WHAT NEEDS TO BE DONE: Your answer must restate the listing below word for word and contain no images.

MATERIAL PROVIDED:
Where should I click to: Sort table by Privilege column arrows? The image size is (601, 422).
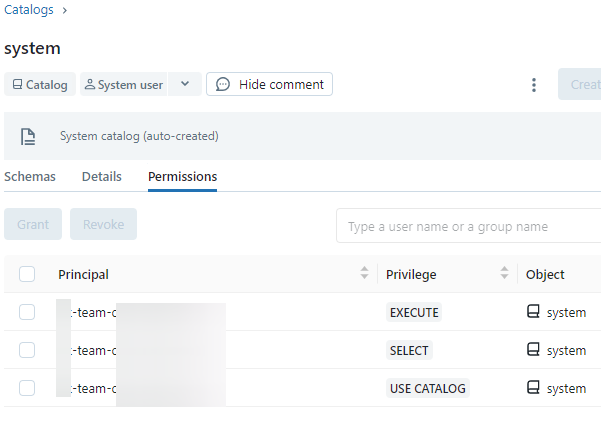point(504,274)
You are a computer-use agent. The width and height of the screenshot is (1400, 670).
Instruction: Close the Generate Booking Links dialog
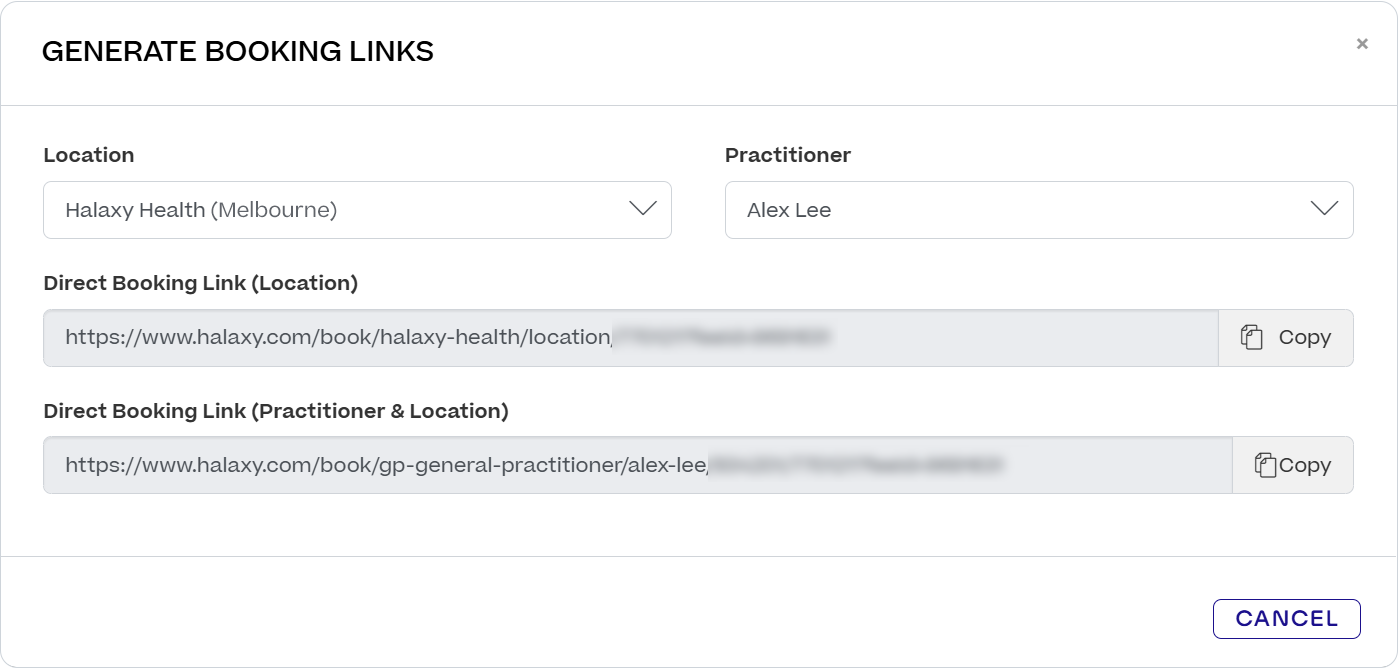pyautogui.click(x=1362, y=44)
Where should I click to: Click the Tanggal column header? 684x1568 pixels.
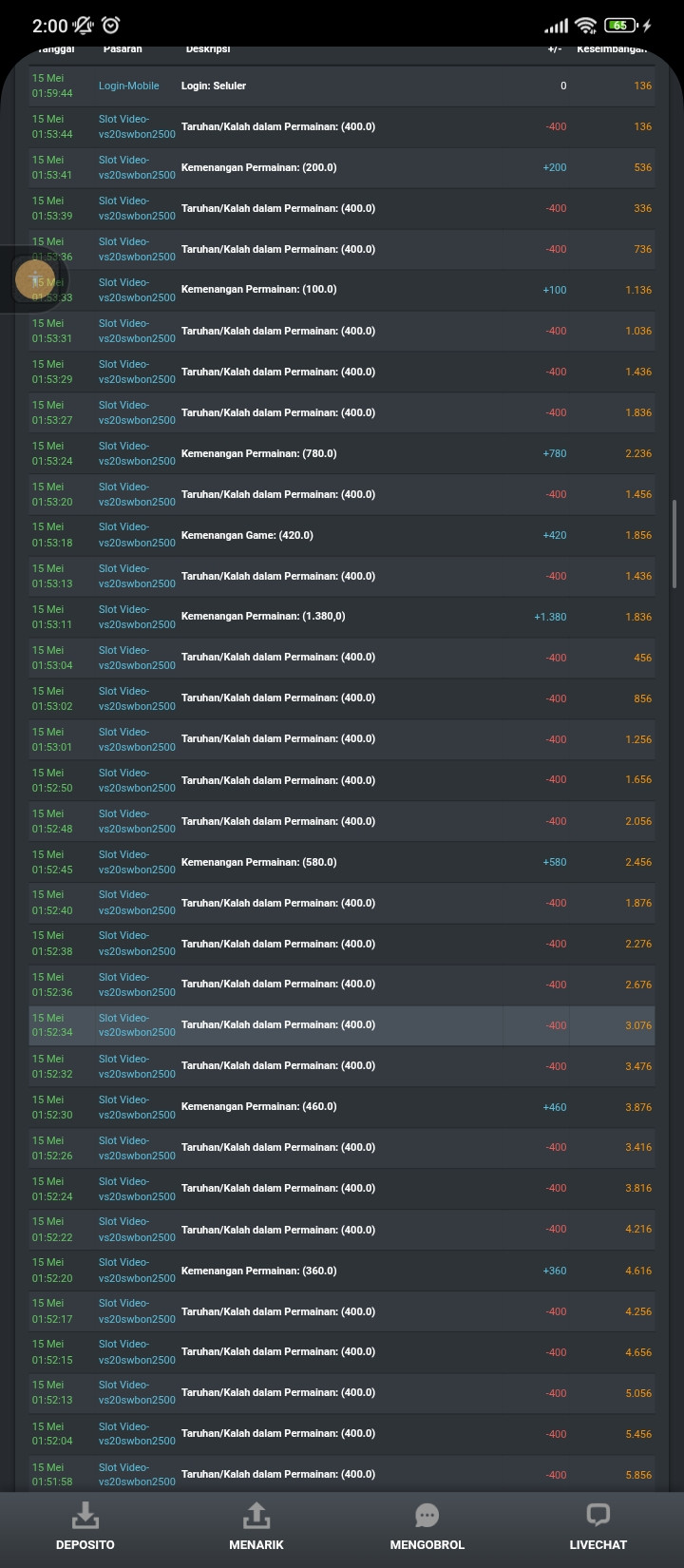click(x=55, y=49)
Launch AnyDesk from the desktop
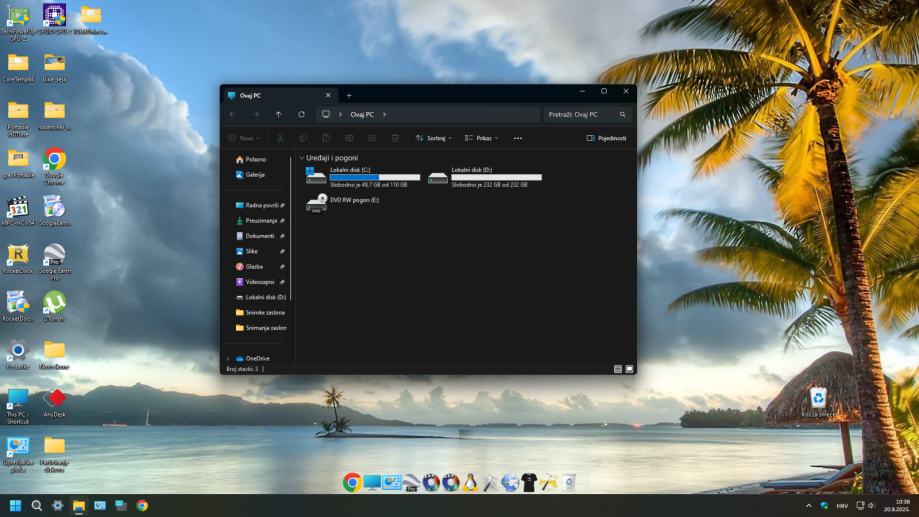The height and width of the screenshot is (517, 919). pyautogui.click(x=54, y=400)
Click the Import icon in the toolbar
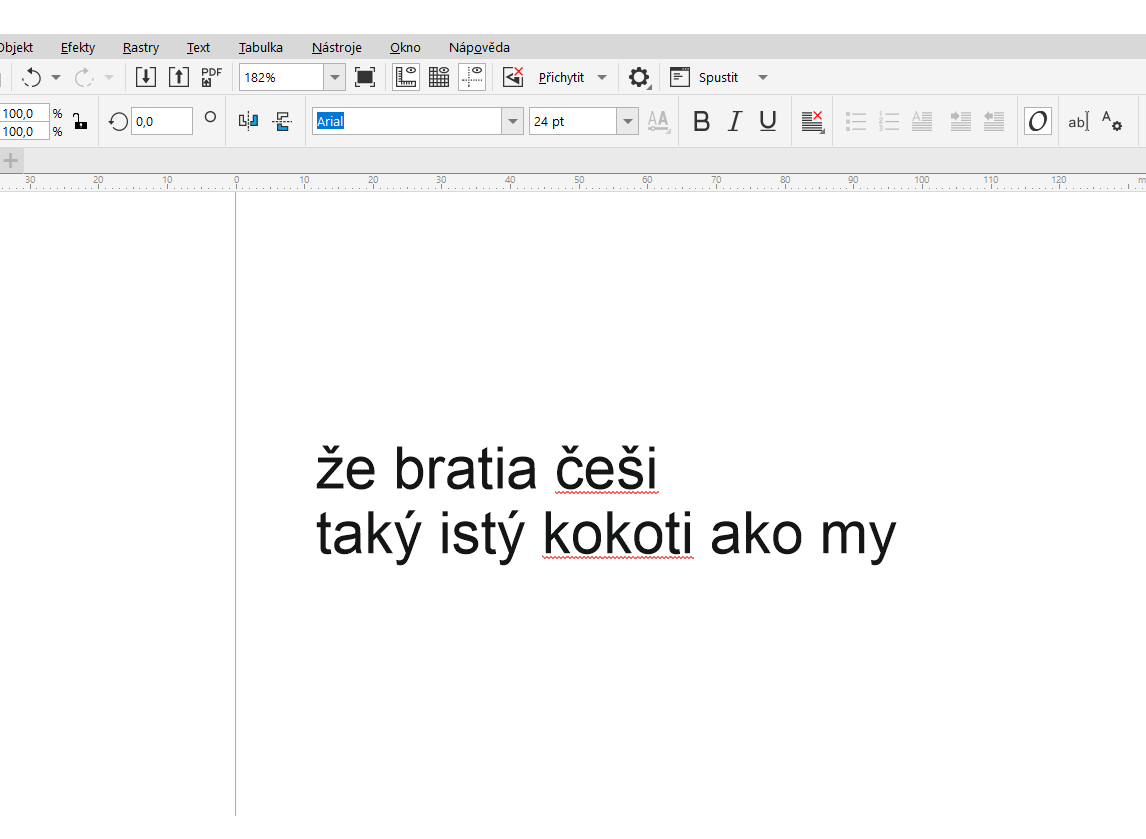The image size is (1146, 839). [x=146, y=77]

THE COMPLETED TASK:
Where should I click to: Sort table by Privilege column arrows? The image size is (601, 422).
point(504,274)
You are a computer-use agent. The width and height of the screenshot is (1400, 670).
Instruction: Close the Generate Booking Links dialog
pyautogui.click(x=1362, y=44)
Where should I click to: Click the Tanggal column header? 684x1568 pixels.
click(x=55, y=49)
Launch AnyDesk from the desktop
The height and width of the screenshot is (517, 919). pyautogui.click(x=54, y=400)
Click the Import icon in the toolbar
The image size is (1146, 839). [x=146, y=77]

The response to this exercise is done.